You are what your mother ate
In the last 20 years we have observed a vast increase in the incidence of obesity and its myriad of associated diseases, but we lack a full understanding of what has caused this. There are many players that come together to make up 'team obesity', some having greater impact on the epidemic than others. The superstar strikers are definitely the changes to diet and lifestyle observed in recent years. On the substitutes' bench are genetic mutations; those identified mainly alter feeding habits and cause severe obesity. These are thankfully very rare. Scientists are continually searching for more players in the team who may then be targeted in a therapeutic manner. A strong candidate that has drawn attention recently is foetal programming.
The theory of foetal programming suggests that the developmental environment can lead to long-term changes in an organism. The German evolutionary biologist August Weismann nicely illustrated this back in the 19th century. He noticed two distinct forms of the butterfly Pieris napi; butterflies that developed in the winter had dark colourings while those developing in the summer had a lighter pattern. This is a simple but striking example of how the developmental environment, in this case temperature, can alter the message encoded in the genes.
This idea has since been extended to humans and is now suggested to play a role in obesity. This concept first came about from observations made following the Dutch Hunger Winter of 1944. Women who were pregnant during this harsh winter had babies of low birth weight. Although 'starved' during their development, obesity, high blood pressure and heart disease were found at higher prevalence once the babies reached adulthood. This remained true when factors such as current diet and lifestyle were taken into consideration. Importantly, these changes could not be due to genetics, as tens of thousands of people of different backgrounds were affected.
Could under-nutrition during foetal development be a cause for obesity in later life? This could potentially be the case in developing countries, although it is unlikely to play a role in more developed nations, where over-nutrition seems to be the biggest problem.
In the UK for example, over 20% of women of childbearing age are considered obese, a figure which has considerably increased in recent years. It is now well established that these women have more complications during labour and that their newborns are more likely to need time in intensive care following birth.

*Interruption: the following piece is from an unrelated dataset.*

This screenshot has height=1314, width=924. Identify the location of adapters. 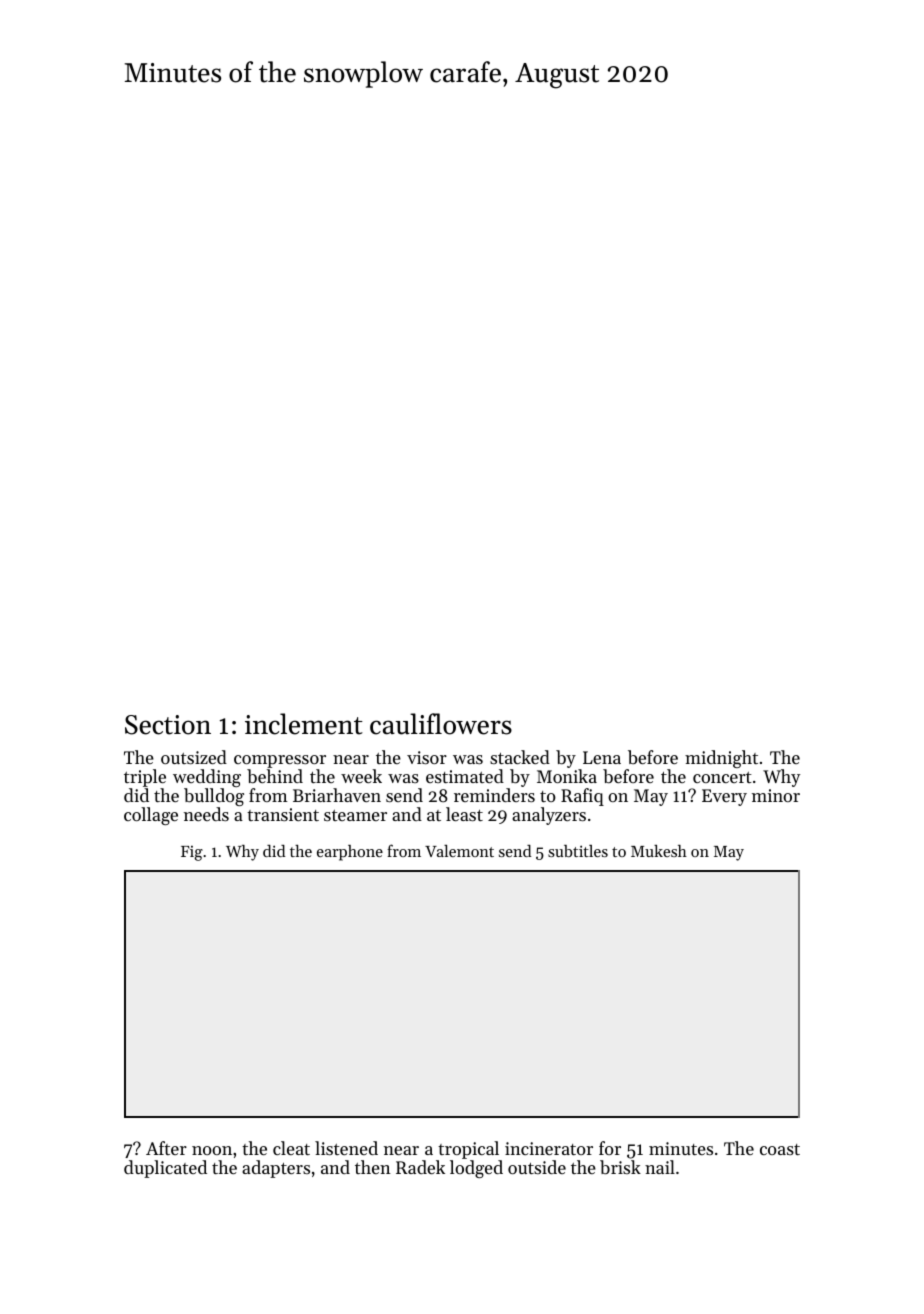
(276, 1169).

Could gestational over-nutrition also lead to an increased risk of obesity and diabetes in the offspring? As the obesity epidemic is a relatively new phenomenon, studies addressing this question are, like the children affected, in their infancy. However, preliminary results tend to point in this direction.
Due to the lack of human data available, animal models have been developed to give us insights into the potential problems of maternal obesity. In many research centres, including here at the University of Edinburgh, over-nutrition during pregnancy is being modelled in pregnant rodents fed diets rich in fat and sugar. Although it would seem likely that babies from these mothers would be heavier, increased birth weights are not consistently seen. However, by the time these babies are three months old, there is already evidence of extra fat deposition, altered metabolism of ingested fat and changes in insulin sensitivity, which in the long term can lead to type-2 diabetes. Worryingly, these phenotypes are seen even when offspring are fed a standard balanced diet, suggesting the effects of the maternal diet cannot be easily reversed by a healthy lifestyle. Unsurprisingly, the changes in metabolism mentioned are further exacerbated by feeding offspring a high-calorie diet. This is important as it would seem logical that children growing up with obese parents are more likely to be fed an unbalanced diet and build unhealthy eating habits themselves.
Differences between humans and rodents aside, this research certainly gives us an insight into how conditions during pregnancy may 'programme' the future of a child, though the exact mechanisms that control this continue to elude scientists. Uncovering these mechanisms is now a strong focus of research in animal models of foetal programming, but until they are found it seems a vicious cycle: children born to obese mothers are more likely to become obese themselves, as are their children, and their children's children.
It's clear that the players in team obesity are increasing in number as we add foetal programming to the lineup. Whilst I would never deny 'you are what you eat', I think it’s also worth considering that you might be better or worse off because of what your mother ate.